(Raw records)
╭──

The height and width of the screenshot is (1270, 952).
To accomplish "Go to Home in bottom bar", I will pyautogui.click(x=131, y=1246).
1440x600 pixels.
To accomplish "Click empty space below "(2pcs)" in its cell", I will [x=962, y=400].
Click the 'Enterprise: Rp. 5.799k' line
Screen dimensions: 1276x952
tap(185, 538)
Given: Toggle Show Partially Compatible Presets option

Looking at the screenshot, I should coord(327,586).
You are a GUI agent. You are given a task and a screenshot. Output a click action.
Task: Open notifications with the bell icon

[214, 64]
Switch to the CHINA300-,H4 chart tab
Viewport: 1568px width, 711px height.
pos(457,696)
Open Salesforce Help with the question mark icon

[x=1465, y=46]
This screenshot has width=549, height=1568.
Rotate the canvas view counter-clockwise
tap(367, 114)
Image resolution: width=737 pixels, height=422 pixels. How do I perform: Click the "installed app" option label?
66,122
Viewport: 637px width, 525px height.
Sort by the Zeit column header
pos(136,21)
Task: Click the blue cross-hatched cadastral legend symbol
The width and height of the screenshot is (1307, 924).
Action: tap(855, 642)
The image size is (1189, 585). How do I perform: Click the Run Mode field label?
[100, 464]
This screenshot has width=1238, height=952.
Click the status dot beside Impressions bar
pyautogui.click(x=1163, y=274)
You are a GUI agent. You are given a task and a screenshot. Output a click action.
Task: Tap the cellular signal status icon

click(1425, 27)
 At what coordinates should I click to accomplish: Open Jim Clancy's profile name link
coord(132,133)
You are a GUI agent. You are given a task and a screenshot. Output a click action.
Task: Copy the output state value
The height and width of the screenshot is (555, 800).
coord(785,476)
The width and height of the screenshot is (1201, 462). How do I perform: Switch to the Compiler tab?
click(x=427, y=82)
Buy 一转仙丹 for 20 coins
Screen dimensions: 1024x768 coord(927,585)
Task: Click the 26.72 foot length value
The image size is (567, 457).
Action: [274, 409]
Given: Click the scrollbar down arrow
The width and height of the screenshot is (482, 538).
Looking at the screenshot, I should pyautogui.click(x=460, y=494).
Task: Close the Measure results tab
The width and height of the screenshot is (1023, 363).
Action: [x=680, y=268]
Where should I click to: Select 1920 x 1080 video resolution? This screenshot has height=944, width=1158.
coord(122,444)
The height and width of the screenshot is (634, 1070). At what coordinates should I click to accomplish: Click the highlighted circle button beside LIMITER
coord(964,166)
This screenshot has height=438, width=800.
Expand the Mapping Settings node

╰──

§ The problem:
Render every line of the material above as a numbered list, omitting the blank lines.

§ Solution:
1. The height and width of the screenshot is (1270, 952).
2. To accomplish "Go to Home in bottom bar", I will pyautogui.click(x=131, y=1246).
3. 1440x600 pixels.
4. To accomplish "Click empty space below "(2pcs)" in its cell", I will [x=962, y=400].
5. Click the 'Enterprise: Rp. 5.799k' line
6. Screen dimensions: 1276x952
7. tap(185, 538)
8. Given: Toggle Show Partially Compatible Presets option
9. Looking at the screenshot, I should coord(327,586).
10. You are a GUI agent. You are given a task and a screenshot. Output a click action.
11. Task: Open notifications with the bell icon
12. [214, 64]
13. Switch to the CHINA300-,H4 chart tab
14. Viewport: 1568px width, 711px height.
15. pos(457,696)
16. Open Salesforce Help with the question mark icon
17. [x=1465, y=46]
18. This screenshot has width=549, height=1568.
19. Rotate the canvas view counter-clockwise
20. tap(367, 114)
21. Image resolution: width=737 pixels, height=422 pixels. How do I perform: Click the "installed app" option label?
22. 66,122
23. Viewport: 637px width, 525px height.
24. Sort by the Zeit column header
25. pos(136,21)
26. Task: Click the blue cross-hatched cadastral legend symbol
27. The width and height of the screenshot is (1307, 924).
28. Action: tap(855, 642)
29. The image size is (1189, 585). How do I perform: Click the Run Mode field label?
30. [100, 464]
31. This screenshot has width=1238, height=952.
32. Click the status dot beside Impressions bar
33. pyautogui.click(x=1163, y=274)
34. You are a GUI agent. You are given a task and a screenshot. Output a click action.
35. Task: Tap the cellular signal status icon
36. click(1425, 27)
37.  At what coordinates should I click to accomplish: Open Jim Clancy's profile name link
38. coord(132,133)
39. You are a GUI agent. You are given a task and a screenshot. Output a click action.
40. Task: Copy the output state value
41. The height and width of the screenshot is (555, 800).
42. coord(785,476)
43. The width and height of the screenshot is (1201, 462). How do I perform: Switch to the Compiler tab?
44. click(x=427, y=82)
45. Buy 一转仙丹 for 20 coins
46. Screen dimensions: 1024x768 coord(927,585)
47. Task: Click the 26.72 foot length value
48. The image size is (567, 457).
49. Action: [274, 409]
50. Given: Click the scrollbar down arrow
51. The width and height of the screenshot is (482, 538).
52. Looking at the screenshot, I should pyautogui.click(x=460, y=494).
53. Task: Close the Measure results tab
54. The width and height of the screenshot is (1023, 363).
55. Action: [x=680, y=268]
56. Where should I click to: Select 1920 x 1080 video resolution? This screenshot has height=944, width=1158.
57. coord(122,444)
58. The height and width of the screenshot is (634, 1070). At what coordinates should I click to accomplish: Click the highlighted circle button beside LIMITER
59. coord(964,166)
60. This screenshot has height=438, width=800.
61. Expand the Mapping Settings node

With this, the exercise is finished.